At this time Richelieu succeeded to the command of d'Estrees in this quarter, and he continued to drive Cumberland before him, taking Hameln, Göttingen, and Hanover itself, and soon after Bremen and Verden. Thus were Hanover and Verden, which had cost this country such millions to defend, seized by France; nor did the disgrace end here. Cumberland was cooped up in Stade, and compelled, on the 8th of December, to sign a convention at Closter-Seven, by which he engaged to send home the Hesse and Brunswick troops, and to disperse the Hanoverians into different quarters, not to serve again during the war.

This most ignominious termination of Cumberland's military ambition excited the most hearty execrations of both the Prussians and the English. The fallen butcher returned to London in October, where the king received him with freezing coldness, and the cutting observation – "Here is my son, who has ruined me and disgraced himself." The crestfallen duke, who had never spared a fallen enemy, now retired from a command which he was so incompetent to hold. He resigned his post of captain-general, and threw up everything except his allowance out of the privy purse, and his fifteen thousand pounds a year as victor at Culloden. He retired into obscurity, and the poor men massacred in their flight from Culloden, or in their distant highland homes, might have been in some degree consoled, could they have seen the latter years of their oppressor. Scorned and hated by the nation, treated with utter forgetfulness, with cold reproach by the ministers of his father, he died in 1765 unlamented, in his forty-sixth year. One man alone dared to defend him from the bitter accusations of his father, and that was Pitt, whom he had always fiercely opposed, and injured to the utmost of his ability. When George II. said, in Pitt's hearing, that he had given Cumberland no orders r such a convention, Pitt replied boldly, "But full powers, sir - very full powers!"
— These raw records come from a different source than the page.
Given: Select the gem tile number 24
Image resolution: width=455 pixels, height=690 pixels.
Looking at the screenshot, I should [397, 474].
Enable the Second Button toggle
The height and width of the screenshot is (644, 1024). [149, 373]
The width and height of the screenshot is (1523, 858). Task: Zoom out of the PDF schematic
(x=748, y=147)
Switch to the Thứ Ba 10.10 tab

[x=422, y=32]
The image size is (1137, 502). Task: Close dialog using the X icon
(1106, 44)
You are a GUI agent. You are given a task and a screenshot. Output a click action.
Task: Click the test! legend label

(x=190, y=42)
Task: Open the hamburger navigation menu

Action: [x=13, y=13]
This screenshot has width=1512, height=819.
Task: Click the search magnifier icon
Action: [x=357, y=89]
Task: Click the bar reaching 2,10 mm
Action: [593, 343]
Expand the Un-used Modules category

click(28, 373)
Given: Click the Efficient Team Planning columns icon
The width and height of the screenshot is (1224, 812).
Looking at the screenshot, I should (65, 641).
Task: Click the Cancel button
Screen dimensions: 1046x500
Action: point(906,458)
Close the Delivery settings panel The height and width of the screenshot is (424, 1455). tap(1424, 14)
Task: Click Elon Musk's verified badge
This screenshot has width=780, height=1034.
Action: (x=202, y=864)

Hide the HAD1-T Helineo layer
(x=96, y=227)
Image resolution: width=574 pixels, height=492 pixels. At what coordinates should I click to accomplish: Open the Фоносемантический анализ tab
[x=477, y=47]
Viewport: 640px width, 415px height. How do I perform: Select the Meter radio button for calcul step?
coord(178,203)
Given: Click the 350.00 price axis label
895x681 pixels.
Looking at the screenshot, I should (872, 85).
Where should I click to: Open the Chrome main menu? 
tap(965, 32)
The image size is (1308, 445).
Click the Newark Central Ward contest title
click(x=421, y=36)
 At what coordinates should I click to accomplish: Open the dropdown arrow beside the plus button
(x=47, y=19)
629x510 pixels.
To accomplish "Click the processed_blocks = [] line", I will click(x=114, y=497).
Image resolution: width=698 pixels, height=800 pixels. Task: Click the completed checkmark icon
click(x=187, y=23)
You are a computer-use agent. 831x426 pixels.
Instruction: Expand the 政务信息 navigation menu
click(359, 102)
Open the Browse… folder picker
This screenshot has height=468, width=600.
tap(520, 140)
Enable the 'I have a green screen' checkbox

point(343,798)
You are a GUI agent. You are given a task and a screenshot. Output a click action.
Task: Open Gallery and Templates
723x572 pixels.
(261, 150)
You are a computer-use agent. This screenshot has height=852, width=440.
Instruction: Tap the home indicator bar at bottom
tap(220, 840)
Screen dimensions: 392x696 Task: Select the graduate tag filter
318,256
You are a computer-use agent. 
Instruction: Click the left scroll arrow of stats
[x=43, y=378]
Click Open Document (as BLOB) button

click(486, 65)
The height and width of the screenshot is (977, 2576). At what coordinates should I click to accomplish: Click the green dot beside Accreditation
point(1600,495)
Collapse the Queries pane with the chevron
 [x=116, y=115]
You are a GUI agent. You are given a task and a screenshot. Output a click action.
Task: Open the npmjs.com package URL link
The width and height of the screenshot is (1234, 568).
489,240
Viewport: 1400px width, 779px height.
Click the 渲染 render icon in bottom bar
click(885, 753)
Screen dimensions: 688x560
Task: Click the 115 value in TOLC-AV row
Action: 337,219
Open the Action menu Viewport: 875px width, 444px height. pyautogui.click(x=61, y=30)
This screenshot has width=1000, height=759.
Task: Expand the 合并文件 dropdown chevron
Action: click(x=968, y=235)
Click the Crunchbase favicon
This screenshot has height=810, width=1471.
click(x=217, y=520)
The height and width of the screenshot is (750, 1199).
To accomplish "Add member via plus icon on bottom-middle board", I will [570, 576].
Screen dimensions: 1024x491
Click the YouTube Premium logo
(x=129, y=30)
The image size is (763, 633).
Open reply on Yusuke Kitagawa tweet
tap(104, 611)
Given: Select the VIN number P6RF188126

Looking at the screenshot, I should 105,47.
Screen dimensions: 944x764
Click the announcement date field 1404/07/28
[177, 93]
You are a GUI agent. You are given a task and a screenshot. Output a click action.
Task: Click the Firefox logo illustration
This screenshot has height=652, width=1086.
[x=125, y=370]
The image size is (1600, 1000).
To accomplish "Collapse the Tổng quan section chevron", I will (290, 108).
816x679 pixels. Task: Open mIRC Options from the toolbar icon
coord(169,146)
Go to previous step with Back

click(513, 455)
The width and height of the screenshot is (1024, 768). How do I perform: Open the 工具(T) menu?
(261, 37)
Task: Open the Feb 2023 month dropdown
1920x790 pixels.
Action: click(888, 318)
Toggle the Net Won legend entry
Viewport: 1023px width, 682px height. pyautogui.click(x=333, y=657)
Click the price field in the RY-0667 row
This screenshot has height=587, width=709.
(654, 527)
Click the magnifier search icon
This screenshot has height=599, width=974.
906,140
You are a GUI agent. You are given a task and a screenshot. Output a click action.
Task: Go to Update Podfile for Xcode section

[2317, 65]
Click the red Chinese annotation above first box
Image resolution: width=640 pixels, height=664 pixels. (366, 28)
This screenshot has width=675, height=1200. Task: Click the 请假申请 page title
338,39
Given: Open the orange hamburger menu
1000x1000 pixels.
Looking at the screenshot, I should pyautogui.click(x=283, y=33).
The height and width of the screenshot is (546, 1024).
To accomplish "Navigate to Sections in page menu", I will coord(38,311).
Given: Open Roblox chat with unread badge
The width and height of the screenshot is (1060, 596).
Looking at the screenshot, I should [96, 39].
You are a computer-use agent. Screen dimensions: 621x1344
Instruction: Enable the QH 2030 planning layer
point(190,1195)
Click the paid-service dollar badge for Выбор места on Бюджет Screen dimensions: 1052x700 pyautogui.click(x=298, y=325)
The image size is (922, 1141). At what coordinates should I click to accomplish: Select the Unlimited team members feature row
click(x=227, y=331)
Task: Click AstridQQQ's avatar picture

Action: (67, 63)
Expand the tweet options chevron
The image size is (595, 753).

Meantime, Frederick of Prussia was waging a tremendous war with France, Russia, and Austria. To disable Austria before her allies could come up to her aid, he suddenly, in April, made an eruption into Bohemia. His army threaded the defiles of the mountains of the Bohemian frontier in different divisions, and united before Prague, where marshal Brown and prince Charles of Lorraine met him with eighty thousand men, his own forces amounting to about seventy thousand. A most obstinate and sanguinary conflict took place, which continued from nine in the morning till eight at night, in which twenty-four thousand Austrians were killed, wounded, or taken prisoners, and eighteen thousand Prussians. The generals on both sides animated their troops by their examples. Frederick, his brother, prince Henry, and the prince of Brunswick, exposed themselves everywhere: old marshal Schwerin fell with the banner in his hand, which he snatched from an ensign, to lead forward a wavering regiment himself. On the other hand, marshal Brown was killed. The Prussians were destitute of pontoons to cross the Moldau, or their writers contend that not an Austrian would have escaped. But marshal Daun advancing out of Moravia with another strong army, to which sixteen thousand of the fugitives from Prague had united themselves, Frederick was compelled to abandon the siege of Prague, and march to near Kolin, where he was thoroughly- defeated by Daun, with a loss of thirteen thousand of his bravest troops.